What to do: Print out every line of the listing below without alteration.

Supplied data:
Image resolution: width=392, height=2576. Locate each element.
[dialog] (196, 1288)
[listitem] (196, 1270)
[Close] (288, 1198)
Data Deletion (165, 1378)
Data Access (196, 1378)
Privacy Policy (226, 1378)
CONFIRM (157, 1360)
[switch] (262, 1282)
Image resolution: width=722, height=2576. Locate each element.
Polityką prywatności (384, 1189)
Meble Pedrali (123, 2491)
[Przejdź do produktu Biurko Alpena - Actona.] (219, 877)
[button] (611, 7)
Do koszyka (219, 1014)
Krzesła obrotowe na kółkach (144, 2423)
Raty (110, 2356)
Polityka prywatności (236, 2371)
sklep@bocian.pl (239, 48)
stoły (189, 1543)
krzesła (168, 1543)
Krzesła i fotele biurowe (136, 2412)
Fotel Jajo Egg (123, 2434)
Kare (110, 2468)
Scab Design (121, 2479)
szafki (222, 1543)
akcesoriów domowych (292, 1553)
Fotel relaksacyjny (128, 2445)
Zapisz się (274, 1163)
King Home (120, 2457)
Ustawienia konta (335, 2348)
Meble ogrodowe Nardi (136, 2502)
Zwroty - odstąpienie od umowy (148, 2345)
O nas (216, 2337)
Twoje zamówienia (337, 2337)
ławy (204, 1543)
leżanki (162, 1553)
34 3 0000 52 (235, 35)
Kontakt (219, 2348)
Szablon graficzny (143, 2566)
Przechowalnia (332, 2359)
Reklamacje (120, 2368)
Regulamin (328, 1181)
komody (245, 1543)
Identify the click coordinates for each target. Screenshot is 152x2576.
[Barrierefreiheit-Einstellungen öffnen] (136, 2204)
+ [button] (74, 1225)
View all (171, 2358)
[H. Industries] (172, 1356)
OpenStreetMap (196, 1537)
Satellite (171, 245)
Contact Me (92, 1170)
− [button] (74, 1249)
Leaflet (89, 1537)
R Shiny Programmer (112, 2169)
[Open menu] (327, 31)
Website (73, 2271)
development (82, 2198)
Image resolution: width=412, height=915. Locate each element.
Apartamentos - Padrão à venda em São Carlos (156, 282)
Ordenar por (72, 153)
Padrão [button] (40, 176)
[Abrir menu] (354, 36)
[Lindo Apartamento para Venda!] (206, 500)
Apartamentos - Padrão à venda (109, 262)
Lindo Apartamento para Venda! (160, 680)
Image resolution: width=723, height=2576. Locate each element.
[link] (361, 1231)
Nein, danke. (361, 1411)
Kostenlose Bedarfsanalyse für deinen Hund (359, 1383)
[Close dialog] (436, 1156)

Result of this exercise:
Image resolution: width=392, height=2576. Locate each element.
[dialog] (196, 1288)
[listitem] (196, 1270)
[Close] (288, 1198)
Data Deletion (165, 1378)
Data Access (196, 1378)
Privacy Policy (226, 1378)
CONFIRM (157, 1360)
[switch] (262, 1282)
Image resolution: width=722, height=2576. Locate each element.
Polityką prywatności (384, 1189)
Meble Pedrali (123, 2491)
[Przejdź do produktu Biurko Alpena - Actona.] (219, 877)
[button] (611, 7)
Do koszyka (219, 1014)
Krzesła obrotowe na kółkach (144, 2423)
Raty (110, 2356)
Polityka prywatności (236, 2371)
sklep@bocian.pl (239, 48)
stoły (189, 1543)
krzesła (168, 1543)
Krzesła i fotele biurowe (136, 2412)
Fotel Jajo Egg (123, 2434)
Kare (110, 2468)
Scab Design (121, 2479)
szafki (222, 1543)
akcesoriów domowych (292, 1553)
Fotel relaksacyjny (128, 2445)
Zapisz się (274, 1163)
King Home (120, 2457)
Ustawienia konta (335, 2348)
Meble ogrodowe Nardi (136, 2502)
Zwroty - odstąpienie od umowy (148, 2345)
O nas (216, 2337)
Twoje zamówienia (337, 2337)
ławy (204, 1543)
leżanki (162, 1553)
34 3 0000 52 (235, 35)
Kontakt (219, 2348)
Szablon graficzny (143, 2566)
Przechowalnia (332, 2359)
Reklamacje (120, 2368)
Regulamin (328, 1181)
komody (245, 1543)
Identify the click coordinates for each target. Screenshot is 152x2576.
[Barrierefreiheit-Einstellungen öffnen] (136, 2204)
+ [button] (74, 1225)
View all (171, 2358)
[H. Industries] (172, 1356)
OpenStreetMap (196, 1537)
Satellite (171, 245)
Contact Me (92, 1170)
− [button] (74, 1249)
Leaflet (89, 1537)
R Shiny Programmer (112, 2169)
[Open menu] (327, 31)
Website (73, 2271)
development (82, 2198)
Image resolution: width=412, height=915. Locate each element.
Apartamentos - Padrão à venda em São Carlos (156, 282)
Ordenar por (72, 153)
Padrão [button] (40, 176)
[Abrir menu] (354, 36)
[Lindo Apartamento para Venda!] (206, 500)
Apartamentos - Padrão à venda (109, 262)
Lindo Apartamento para Venda! (160, 680)
Image resolution: width=723, height=2576. Locate each element.
[link] (361, 1231)
Nein, danke. (361, 1411)
Kostenlose Bedarfsanalyse für deinen Hund (359, 1383)
[Close dialog] (436, 1156)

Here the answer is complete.